Dwarf phenotype in overexpression lines of MdNAC1. (A) Transgenic plants had smaller plant size and (C) internodes length. (B) They also featured changes in lateral branch architecture, smaller roots (D) and leaves (E), and (F) lower values for plant height, (G) internode length, (H) stem diameter, (L) root length, (M) root diameter, and (N) leaf area. (I) Transgenic plants had lower shoots with lateral branches, (J) lower lateral branches, and (K) shorter lateral branches.
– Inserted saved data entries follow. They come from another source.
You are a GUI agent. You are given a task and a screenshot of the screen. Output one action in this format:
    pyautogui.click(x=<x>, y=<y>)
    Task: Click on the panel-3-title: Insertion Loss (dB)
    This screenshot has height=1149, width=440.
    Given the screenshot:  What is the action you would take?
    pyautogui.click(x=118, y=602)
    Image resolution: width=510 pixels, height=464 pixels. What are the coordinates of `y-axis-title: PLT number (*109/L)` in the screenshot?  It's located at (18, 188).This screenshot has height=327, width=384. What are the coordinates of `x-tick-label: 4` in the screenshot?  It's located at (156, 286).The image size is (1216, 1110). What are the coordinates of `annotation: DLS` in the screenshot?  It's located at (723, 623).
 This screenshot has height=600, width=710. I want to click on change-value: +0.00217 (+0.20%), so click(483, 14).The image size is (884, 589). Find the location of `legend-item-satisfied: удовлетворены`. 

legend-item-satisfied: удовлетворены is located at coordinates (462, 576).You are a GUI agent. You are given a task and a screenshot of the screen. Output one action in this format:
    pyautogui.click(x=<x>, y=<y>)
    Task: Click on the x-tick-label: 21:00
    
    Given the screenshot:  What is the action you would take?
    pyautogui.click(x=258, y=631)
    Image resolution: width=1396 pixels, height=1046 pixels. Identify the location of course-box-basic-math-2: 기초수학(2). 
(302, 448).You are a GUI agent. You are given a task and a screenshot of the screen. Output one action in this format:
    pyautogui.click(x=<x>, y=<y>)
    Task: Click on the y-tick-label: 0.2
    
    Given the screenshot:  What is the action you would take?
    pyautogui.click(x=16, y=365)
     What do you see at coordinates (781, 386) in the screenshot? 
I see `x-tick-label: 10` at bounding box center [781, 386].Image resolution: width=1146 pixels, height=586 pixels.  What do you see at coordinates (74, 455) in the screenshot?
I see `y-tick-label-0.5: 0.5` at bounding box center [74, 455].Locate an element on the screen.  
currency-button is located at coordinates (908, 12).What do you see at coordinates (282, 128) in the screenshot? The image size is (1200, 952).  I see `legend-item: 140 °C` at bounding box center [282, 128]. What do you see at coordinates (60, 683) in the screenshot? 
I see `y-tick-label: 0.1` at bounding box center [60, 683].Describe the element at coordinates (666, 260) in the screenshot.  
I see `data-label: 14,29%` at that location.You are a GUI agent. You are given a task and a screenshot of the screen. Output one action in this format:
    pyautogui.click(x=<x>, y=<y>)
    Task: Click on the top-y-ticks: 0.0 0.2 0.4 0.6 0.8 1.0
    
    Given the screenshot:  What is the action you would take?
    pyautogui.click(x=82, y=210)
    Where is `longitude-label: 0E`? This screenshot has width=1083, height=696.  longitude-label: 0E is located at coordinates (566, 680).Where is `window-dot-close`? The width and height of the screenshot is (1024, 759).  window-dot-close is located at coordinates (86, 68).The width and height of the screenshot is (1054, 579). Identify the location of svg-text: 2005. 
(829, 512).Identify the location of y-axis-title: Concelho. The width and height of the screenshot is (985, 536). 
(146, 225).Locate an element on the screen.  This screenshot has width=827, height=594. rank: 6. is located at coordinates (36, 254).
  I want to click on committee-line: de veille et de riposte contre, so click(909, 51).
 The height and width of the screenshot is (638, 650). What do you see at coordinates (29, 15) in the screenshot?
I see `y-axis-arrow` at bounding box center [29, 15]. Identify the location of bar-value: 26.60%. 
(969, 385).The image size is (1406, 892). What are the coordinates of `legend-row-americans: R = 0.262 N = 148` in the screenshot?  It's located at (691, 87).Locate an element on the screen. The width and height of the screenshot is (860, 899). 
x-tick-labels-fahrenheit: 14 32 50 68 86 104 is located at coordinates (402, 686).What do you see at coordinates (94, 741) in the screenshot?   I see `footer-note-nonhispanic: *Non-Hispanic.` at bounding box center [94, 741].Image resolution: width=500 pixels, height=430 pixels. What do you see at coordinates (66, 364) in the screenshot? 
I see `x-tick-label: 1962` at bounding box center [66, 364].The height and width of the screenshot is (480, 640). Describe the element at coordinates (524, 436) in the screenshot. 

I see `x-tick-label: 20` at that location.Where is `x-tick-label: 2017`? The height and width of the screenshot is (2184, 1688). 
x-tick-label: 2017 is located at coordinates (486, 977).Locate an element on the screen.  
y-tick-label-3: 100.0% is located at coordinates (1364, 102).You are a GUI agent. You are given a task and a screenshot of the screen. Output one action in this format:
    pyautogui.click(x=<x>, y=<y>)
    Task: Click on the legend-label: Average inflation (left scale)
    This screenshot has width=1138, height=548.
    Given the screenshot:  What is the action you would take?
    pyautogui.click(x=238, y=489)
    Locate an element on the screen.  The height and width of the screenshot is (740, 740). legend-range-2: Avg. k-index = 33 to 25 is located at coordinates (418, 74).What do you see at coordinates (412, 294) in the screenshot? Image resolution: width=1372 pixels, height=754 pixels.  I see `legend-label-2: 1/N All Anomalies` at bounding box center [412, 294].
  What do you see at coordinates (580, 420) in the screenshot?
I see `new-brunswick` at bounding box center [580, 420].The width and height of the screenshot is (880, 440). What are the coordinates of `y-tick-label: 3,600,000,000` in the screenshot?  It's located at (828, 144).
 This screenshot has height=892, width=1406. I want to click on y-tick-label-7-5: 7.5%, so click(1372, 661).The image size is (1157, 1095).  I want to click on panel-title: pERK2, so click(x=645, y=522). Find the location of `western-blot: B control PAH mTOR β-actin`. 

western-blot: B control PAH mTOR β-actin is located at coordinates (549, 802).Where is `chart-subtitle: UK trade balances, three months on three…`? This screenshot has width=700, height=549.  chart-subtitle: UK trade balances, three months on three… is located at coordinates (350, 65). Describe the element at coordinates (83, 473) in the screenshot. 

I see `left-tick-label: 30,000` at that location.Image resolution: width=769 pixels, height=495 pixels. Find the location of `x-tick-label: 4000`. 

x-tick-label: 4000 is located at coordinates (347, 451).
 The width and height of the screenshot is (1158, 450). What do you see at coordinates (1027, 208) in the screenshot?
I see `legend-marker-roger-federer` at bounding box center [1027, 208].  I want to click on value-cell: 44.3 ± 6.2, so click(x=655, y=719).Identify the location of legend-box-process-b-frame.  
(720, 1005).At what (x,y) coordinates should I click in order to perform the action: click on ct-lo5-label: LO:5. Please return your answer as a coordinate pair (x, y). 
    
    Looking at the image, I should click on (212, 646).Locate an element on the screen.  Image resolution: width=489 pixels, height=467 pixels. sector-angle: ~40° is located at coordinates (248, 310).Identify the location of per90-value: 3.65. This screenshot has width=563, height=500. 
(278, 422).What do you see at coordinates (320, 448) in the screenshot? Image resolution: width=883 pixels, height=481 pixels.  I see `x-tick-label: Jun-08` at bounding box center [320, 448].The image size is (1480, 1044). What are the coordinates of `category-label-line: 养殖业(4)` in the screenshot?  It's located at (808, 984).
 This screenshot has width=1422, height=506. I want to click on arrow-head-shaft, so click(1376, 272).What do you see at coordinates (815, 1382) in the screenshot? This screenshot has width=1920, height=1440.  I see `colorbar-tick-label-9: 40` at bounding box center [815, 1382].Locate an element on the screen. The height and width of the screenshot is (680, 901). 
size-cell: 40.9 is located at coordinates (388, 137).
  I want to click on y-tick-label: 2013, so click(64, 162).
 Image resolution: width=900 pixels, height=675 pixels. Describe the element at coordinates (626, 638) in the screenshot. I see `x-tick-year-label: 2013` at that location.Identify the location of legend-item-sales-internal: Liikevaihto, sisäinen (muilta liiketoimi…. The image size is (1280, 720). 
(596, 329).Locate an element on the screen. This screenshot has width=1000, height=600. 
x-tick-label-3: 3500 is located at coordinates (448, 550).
The data for Figure 3I–K are presented as means ± standard errors; The data for other Figures are presented as means ± standard deviations. Different letters above the bars indicate the significant difference among these data at a level of p < 0.05 according to Tukey’s multiple comparison test. Any data sharing a same letter means there is no significant difference at this significant level. a: Subset label showing one or more sets of data with the largest mean value(s); b: Subset label showing one or more sets of data with the second-largest mean value(s); c: Subset label showing one or more sets of data with the third-largest mean value(s).

Figure 4

Anatomical structures of stems and leaves from transgenic and wild-type (WT) plants. Longitudinal paraffin sections (A) and transverse paraffin sections (B) of stems from transgenic and WT plants analyzed using a light microscopy. (C) Transverse paraffin sections of leaves from transgenic and WT plants. Genotypes did not differ significantly in the longitudinal lengths of stem epidermis cells (D), or stem cortical parenchyma cells (E), widths of epidermis cells (F), or stem cortical parenchyma cells (G), cell density of cortical parenchyma cells (J) or pith parenchyma cells (K). However, transgenic plants displayed smaller cortical thickness (H) and smaller vascular cylinder diameter (I), but had thicker in leaves (L), upper epidermis (M), palisade tissue (N), spongy tissue (O), and foliar epidermis (P) when compared with WT. Anatomical structures of stems or leaves were analyzed with four biological repeats. The data are presented as means ± standard deviations. Detailed information on statistics, please see Figure 3.

Figure 5

Photosynthetic parameters. Genotypes did not differ significantly in values for net photosynthetic rate (Pn) (A), intercellular CO₂ concentration (Ci) (B), and stomatal conductance (Gs) (C). However, transgenic plants had higher transpiration rate (Tr) (D), but lower instantaneous water-use efficiency (WUEi) (E) when compared with wild-type (WT). Detailed information on statistics, please see Figure 3.

Figure 6

Concentrations of abscisic acid (ABA) (A), brassinosteroid (BR) (B), indole acetic acid (IAA) (C), gibberellin (GA) (D), and cytokinins (CTK) (E) in transgenic and wild-type (WT) plants. The data are presented as means ± standard deviations. Detailed information on statistics, please see Figure 3.

Figure 7

(A) Relative expressions of genes related to biosynthesis and (B) signal pathways for ABA and BR by quantitative real-time PCR (qRT-PCR) analysis. The data are presented as means ± standard deviations. Detailed information on statistics, please see Figure 3.